:: MATERIAL FOR THE TASK

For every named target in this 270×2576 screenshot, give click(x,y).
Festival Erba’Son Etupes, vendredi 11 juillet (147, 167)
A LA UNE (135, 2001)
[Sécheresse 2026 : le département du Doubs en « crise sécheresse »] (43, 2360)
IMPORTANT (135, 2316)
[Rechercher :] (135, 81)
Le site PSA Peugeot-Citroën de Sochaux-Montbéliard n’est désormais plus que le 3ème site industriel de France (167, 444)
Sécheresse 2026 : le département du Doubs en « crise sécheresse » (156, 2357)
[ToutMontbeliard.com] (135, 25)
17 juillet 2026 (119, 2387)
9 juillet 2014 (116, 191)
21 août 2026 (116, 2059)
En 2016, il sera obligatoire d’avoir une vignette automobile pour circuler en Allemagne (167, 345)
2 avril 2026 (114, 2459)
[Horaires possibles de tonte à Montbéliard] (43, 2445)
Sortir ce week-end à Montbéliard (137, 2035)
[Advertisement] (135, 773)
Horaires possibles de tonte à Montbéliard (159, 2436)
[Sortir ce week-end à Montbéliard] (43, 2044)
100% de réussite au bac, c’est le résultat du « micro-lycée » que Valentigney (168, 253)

::::
:: MATERIAL FOR THE TASK

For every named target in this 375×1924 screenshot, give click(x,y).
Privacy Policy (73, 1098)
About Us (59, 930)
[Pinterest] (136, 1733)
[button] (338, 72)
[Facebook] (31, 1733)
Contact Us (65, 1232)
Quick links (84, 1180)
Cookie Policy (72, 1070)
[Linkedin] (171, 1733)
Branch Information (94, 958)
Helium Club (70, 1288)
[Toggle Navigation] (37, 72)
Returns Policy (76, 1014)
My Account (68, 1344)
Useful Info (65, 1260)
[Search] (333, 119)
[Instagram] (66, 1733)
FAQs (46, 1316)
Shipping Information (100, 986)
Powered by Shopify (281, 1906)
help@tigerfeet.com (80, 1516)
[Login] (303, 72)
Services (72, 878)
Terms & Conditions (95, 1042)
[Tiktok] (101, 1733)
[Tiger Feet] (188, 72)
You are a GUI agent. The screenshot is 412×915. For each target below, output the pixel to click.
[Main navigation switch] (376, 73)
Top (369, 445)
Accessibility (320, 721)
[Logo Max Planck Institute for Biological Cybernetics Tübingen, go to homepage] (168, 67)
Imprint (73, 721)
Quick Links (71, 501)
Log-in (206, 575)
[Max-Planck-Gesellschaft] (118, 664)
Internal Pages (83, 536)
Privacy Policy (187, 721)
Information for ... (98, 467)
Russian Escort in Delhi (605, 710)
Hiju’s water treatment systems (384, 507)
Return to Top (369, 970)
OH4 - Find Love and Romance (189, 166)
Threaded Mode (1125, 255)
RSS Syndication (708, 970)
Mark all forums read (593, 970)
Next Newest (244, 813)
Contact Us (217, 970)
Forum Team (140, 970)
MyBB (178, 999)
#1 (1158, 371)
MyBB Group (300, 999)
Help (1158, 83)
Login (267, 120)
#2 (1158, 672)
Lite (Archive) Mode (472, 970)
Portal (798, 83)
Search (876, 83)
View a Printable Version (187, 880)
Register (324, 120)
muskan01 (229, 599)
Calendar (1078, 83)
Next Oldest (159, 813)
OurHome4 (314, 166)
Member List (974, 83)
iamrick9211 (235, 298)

::::
:: MATERIAL FOR THE TASK

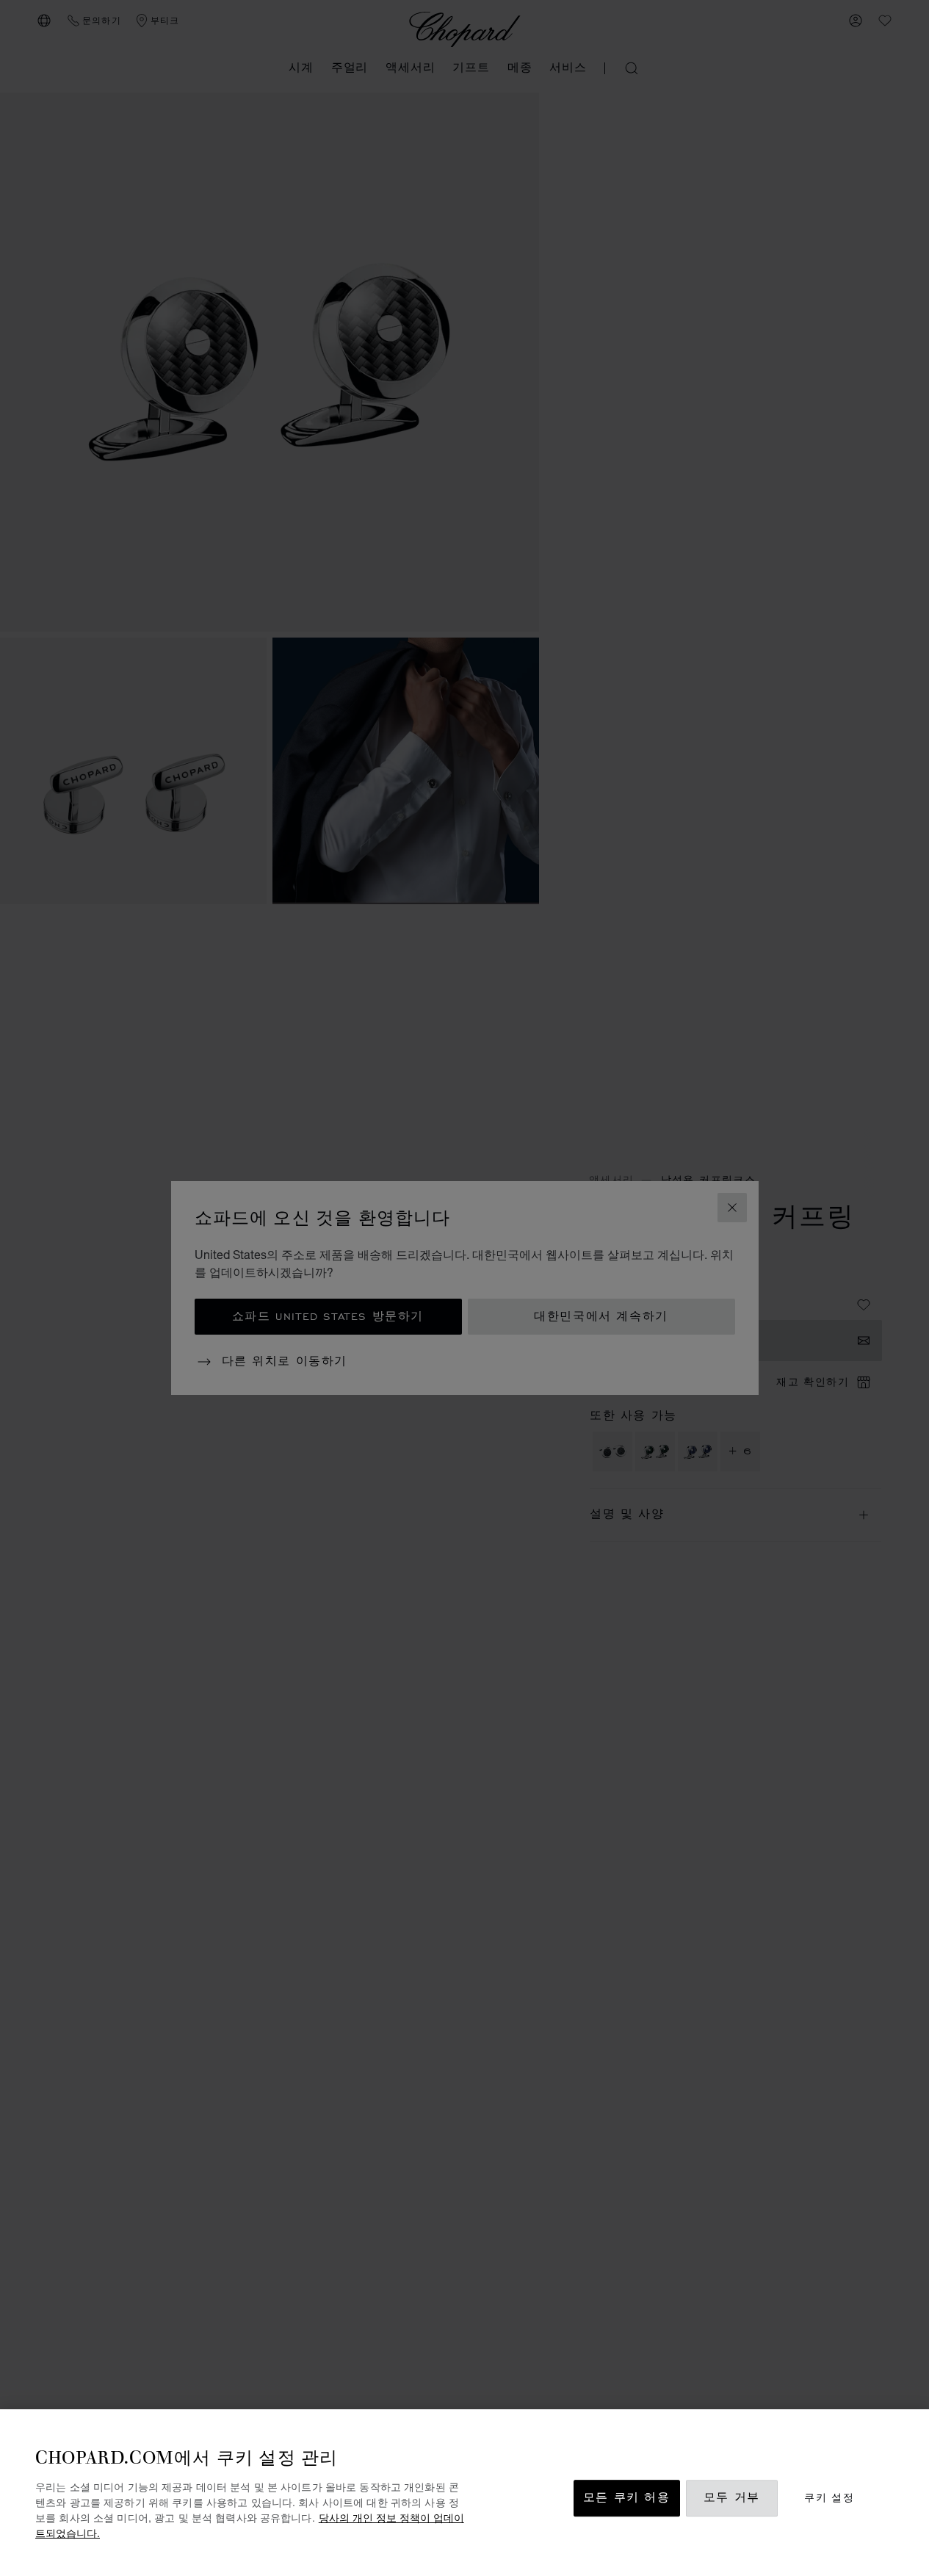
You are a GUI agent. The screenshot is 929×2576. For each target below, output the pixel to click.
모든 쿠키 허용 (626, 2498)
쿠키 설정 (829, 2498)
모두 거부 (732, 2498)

::::

YOUR TASK:
After locating the line holding "[Main navigation switch] (376, 73)" above, output exactly that line and every line after it through the line holding "Russian Escort in Delhi (605, 710)". Include nothing else.

RESULT OF THIS TASK:
[Main navigation switch] (376, 73)
Top (369, 445)
Accessibility (320, 721)
[Logo Max Planck Institute for Biological Cybernetics Tübingen, go to homepage] (168, 67)
Imprint (73, 721)
Quick Links (71, 501)
Log-in (206, 575)
[Max-Planck-Gesellschaft] (118, 664)
Internal Pages (83, 536)
Privacy Policy (187, 721)
Information for ... (98, 467)
Russian Escort in Delhi (605, 710)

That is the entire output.